#### WORK ITEM
Your answer must be the exact lines below, starting with the line with "Given: Open special" and going on through the line with "Given: Click the checkmark in the Name field", both included, with no pictures.

#### STUDY MATERIAL

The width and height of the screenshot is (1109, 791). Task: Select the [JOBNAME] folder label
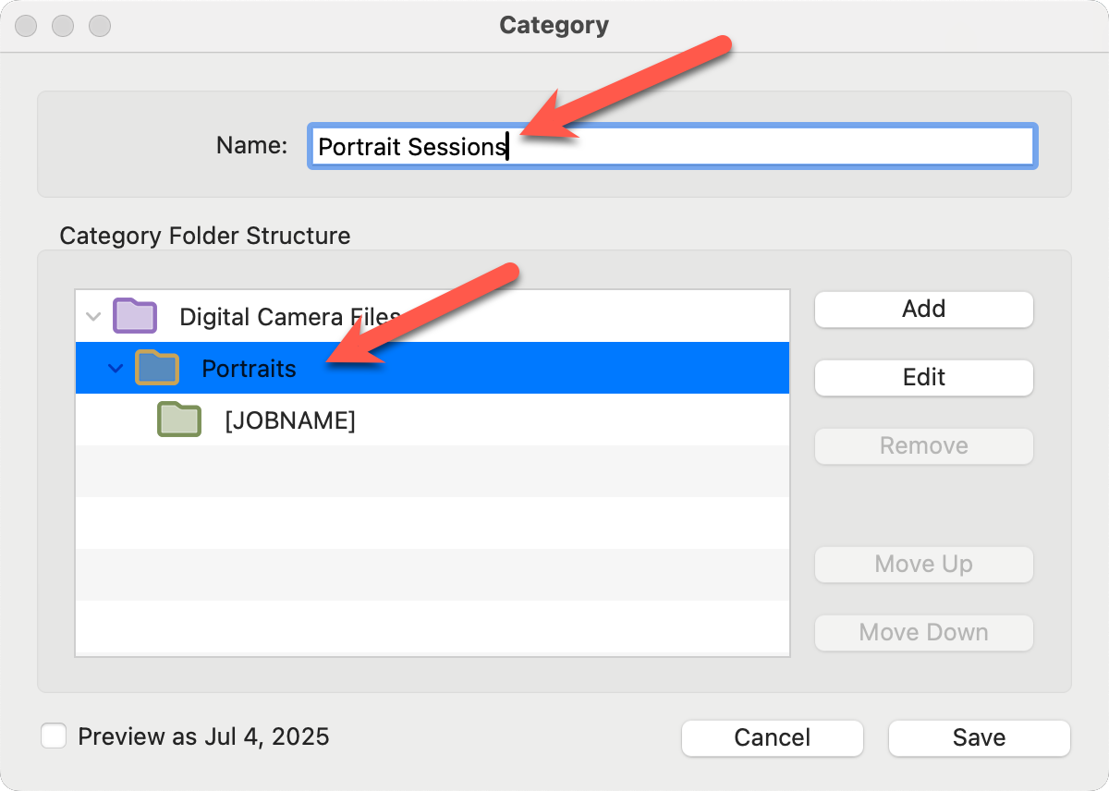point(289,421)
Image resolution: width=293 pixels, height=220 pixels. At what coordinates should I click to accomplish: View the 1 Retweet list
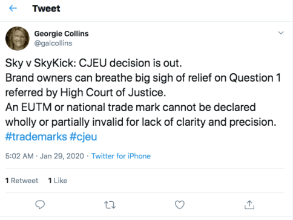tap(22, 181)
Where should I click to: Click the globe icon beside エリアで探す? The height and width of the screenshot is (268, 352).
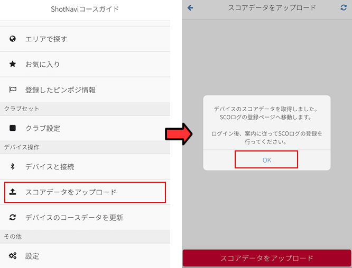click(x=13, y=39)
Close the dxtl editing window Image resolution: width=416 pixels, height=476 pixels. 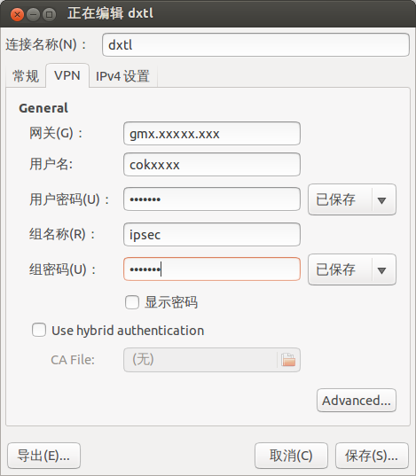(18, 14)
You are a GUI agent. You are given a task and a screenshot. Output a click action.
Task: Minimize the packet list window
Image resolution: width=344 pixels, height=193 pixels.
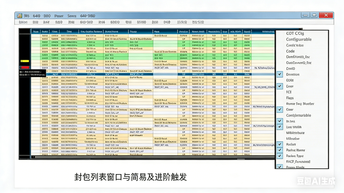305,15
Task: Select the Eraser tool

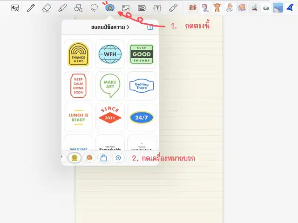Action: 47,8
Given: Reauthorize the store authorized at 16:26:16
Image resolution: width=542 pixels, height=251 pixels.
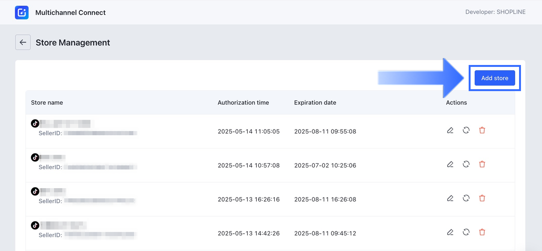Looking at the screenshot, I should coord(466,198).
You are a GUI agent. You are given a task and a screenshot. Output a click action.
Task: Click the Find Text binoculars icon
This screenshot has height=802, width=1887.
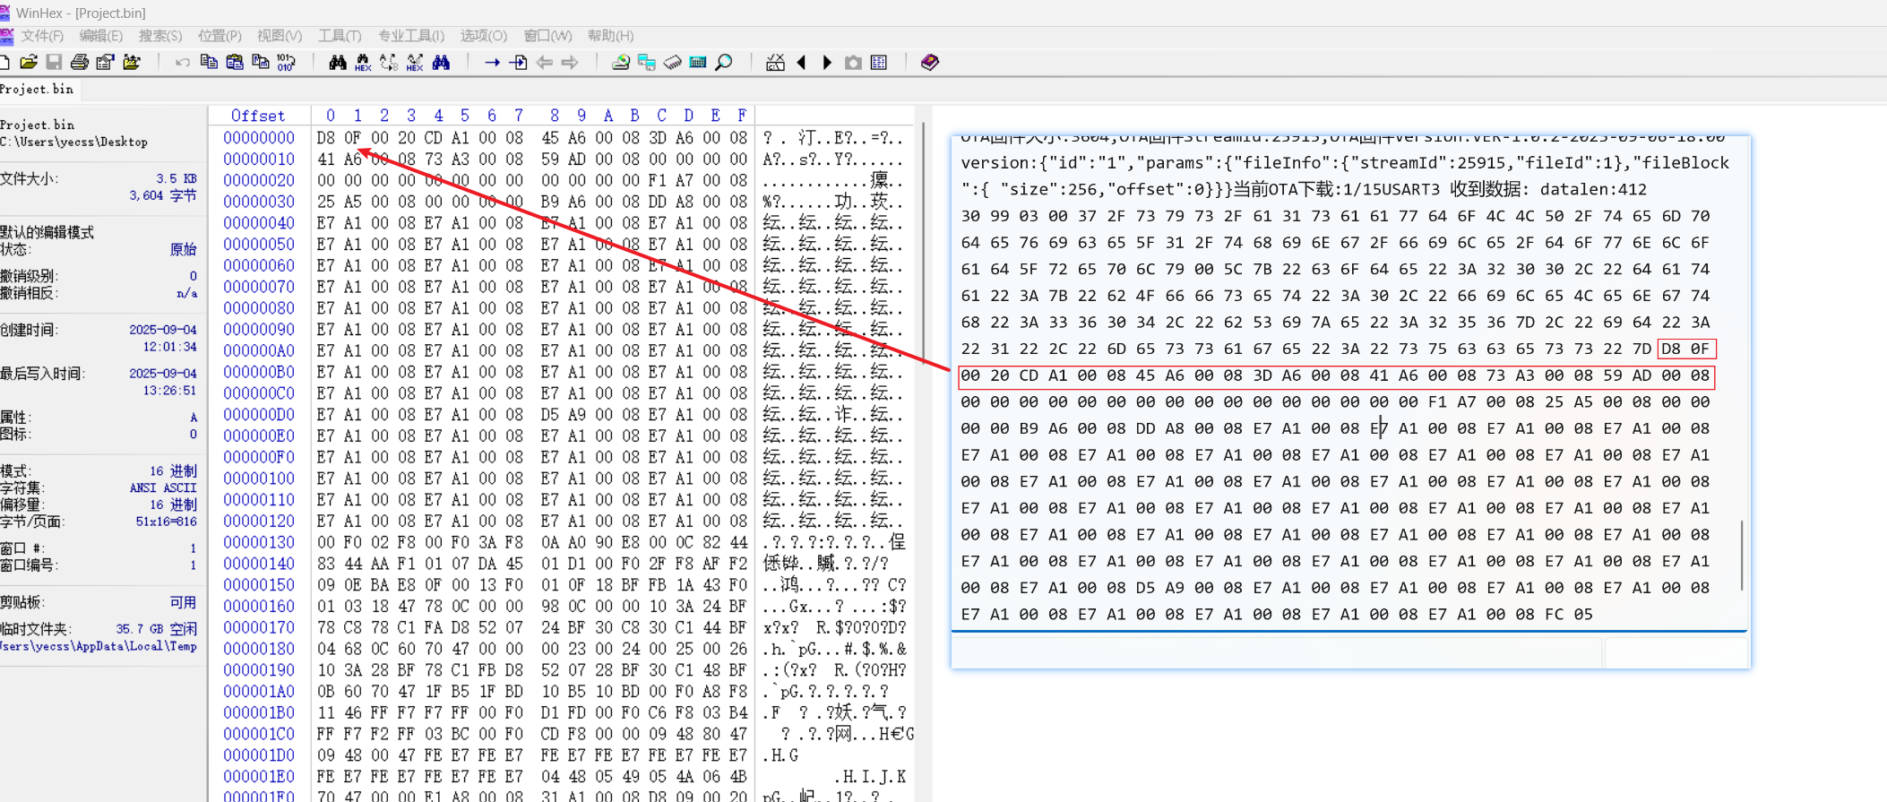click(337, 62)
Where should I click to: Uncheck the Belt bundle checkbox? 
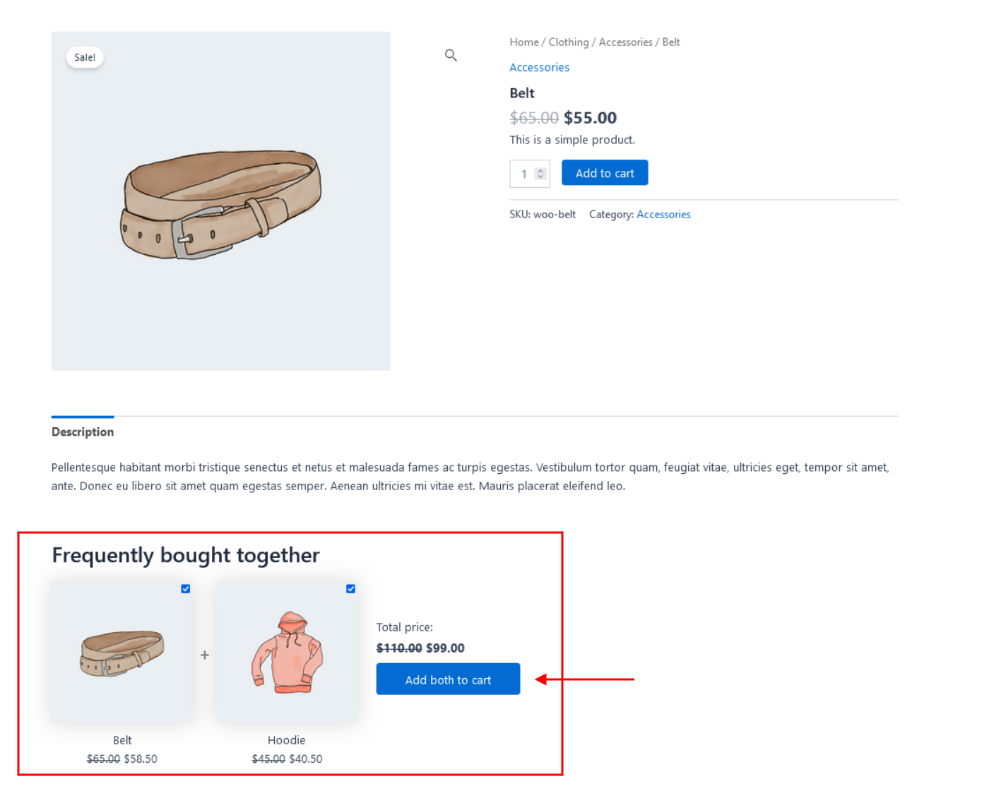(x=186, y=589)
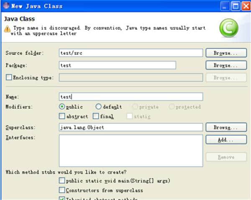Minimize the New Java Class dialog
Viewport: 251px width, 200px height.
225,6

---

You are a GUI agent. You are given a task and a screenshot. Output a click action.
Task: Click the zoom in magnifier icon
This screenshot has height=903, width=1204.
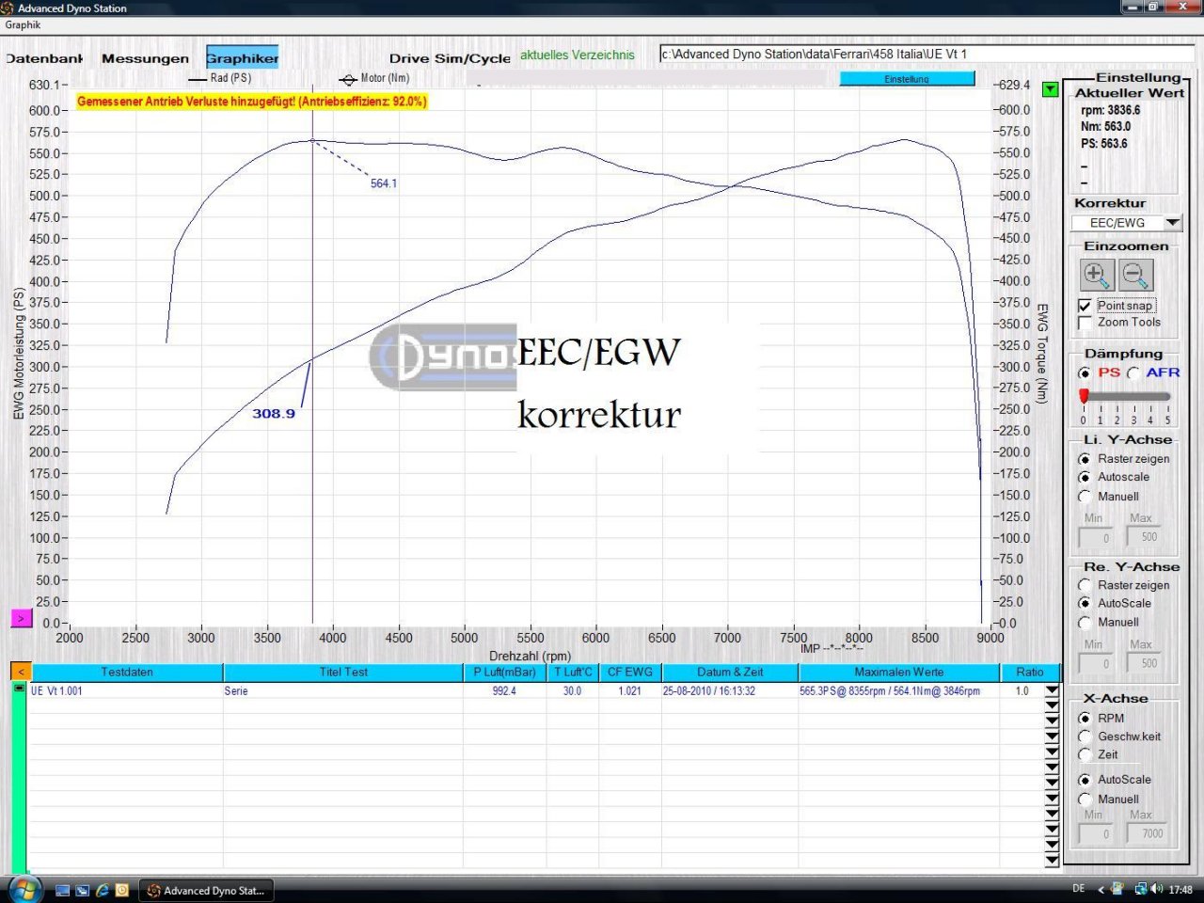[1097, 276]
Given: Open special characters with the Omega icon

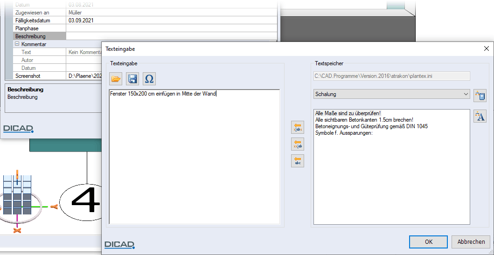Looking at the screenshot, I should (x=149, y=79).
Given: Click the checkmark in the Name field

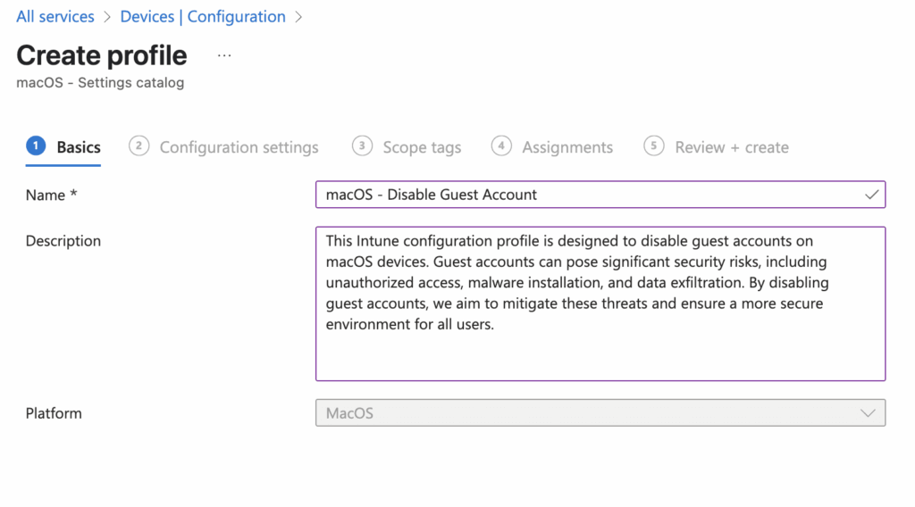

==

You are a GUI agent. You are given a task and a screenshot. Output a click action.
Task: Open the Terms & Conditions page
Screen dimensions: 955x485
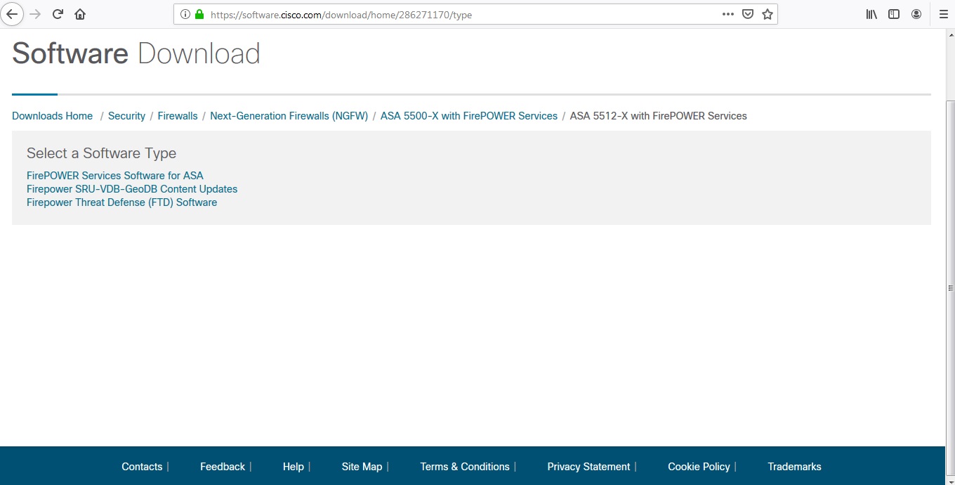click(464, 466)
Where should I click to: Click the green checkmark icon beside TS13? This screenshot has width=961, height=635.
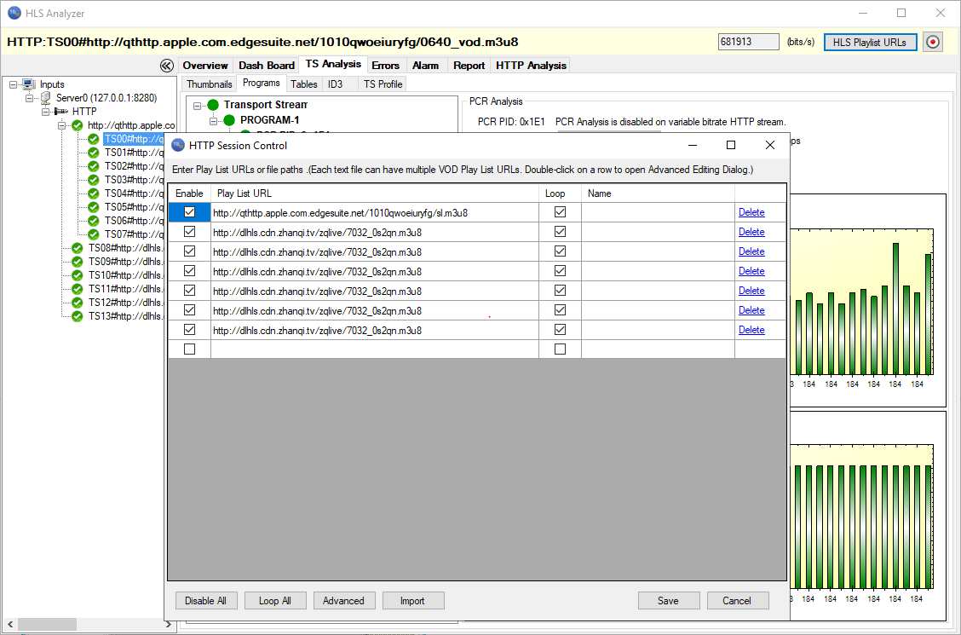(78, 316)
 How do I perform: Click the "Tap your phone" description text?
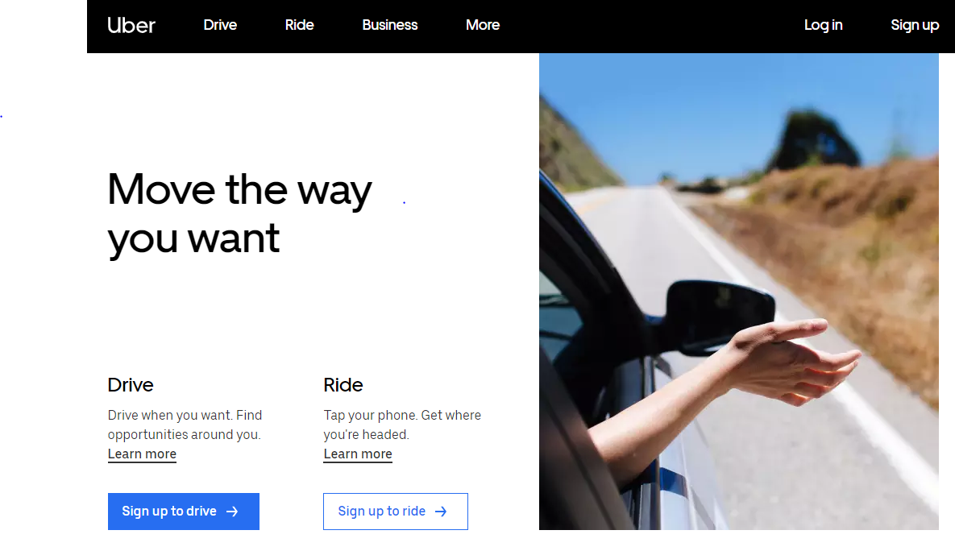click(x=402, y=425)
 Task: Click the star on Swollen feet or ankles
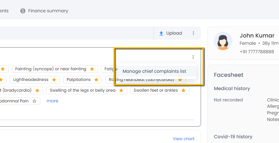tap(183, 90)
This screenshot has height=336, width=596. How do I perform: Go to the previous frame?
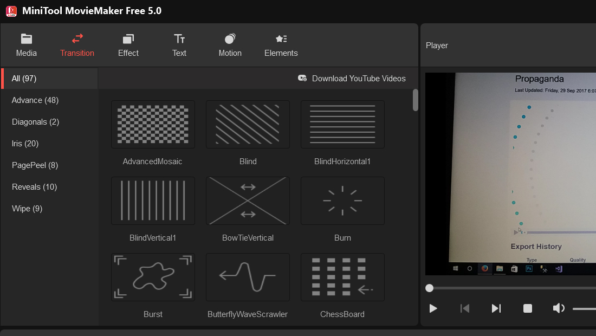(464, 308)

#### ANSWER TO THE EXERCISE
Given: Open special characters with the Omega icon

Looking at the screenshot, I should (x=149, y=79).
Given: Click the checkmark in the Name field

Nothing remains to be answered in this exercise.